● **INFORMATION SHOWN**

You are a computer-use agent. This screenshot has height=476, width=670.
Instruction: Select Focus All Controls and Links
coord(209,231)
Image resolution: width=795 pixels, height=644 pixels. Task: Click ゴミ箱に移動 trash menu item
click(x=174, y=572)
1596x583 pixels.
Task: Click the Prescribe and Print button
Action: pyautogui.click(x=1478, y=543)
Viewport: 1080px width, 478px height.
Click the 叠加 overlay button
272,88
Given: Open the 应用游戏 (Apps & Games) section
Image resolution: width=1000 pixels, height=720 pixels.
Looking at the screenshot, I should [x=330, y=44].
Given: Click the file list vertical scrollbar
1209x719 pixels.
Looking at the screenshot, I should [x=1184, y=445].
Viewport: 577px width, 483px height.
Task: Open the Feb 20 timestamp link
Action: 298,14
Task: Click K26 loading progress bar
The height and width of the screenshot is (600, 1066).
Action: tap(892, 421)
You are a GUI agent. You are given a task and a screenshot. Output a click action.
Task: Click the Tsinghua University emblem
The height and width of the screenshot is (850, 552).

● **WORK TO COMPLETE**
Reproduce the records above exactly, starting with the line that contains "Task: Click K26 loading progress bar" and ending with the last line.

● **SOLUTION TO THIS TASK**
Task: Click K26 loading progress bar
The height and width of the screenshot is (600, 1066).
Action: tap(892, 421)
You are a GUI agent. You are given a task and a screenshot. Output a click action.
Task: Click the Tsinghua University emblem
The height and width of the screenshot is (850, 552).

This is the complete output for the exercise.